Large banks work with large RIAs. Community banks can work with large or small RIAs and are a great solution — with less red tape — if you know them. Rates vary depending on personal guarantees, loan terms and loan size. SBA loans work for small RIAs but always require personal guarantees and are laden with fees. Nonbank lenders include mezzanine and business development companies. The plus: they will lend you a lot with good terms (e.g. interest-only loans). The negative: rates are high and you often have to give up warrant coverage.
Where did Savant land? We took capital from four family offices and strategic high-net-worth investors and borrowed from our local community bank (without personal guarantees). We retained control and now have “patient capital” partners (they can never make us sell nor buy them out). We got more than just cash — our investors offer lots of expertise and connections and pledged additional follow-on capital to support M&A. Maybe the most important aspect of the transaction, though, was the fact that we increased the number of employee owners, times three (we now have nearly 50 employee owners). I was not interested in Savant ending with the founders, so having a capital provider whose timeframe aligned with Savant’s trajectory allowed us to make ownership steps that fostered succession and long-term viability.

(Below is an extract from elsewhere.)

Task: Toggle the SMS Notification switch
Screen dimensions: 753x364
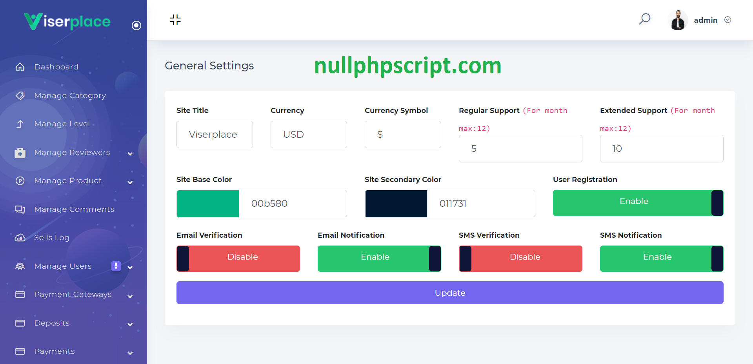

What should you do? That depends. The advice I offer is to get clear regarding your goals. Do you want to sell 100% soon or stay in business for 100 more years? Is control important? Do you have a one-time or ongoing need for capital? Do you want advice or just hard cash? Are you OK offering personal guarantees? Do you care how the transaction affects employees and clients? Once you are clear, it will become evident what capital provider is best aligned with your plan, preferences and unique needs.
Finally, remember, it is not just about the money. Cash is table stakes. Terms related to the cash are just as important, or maybe even more so.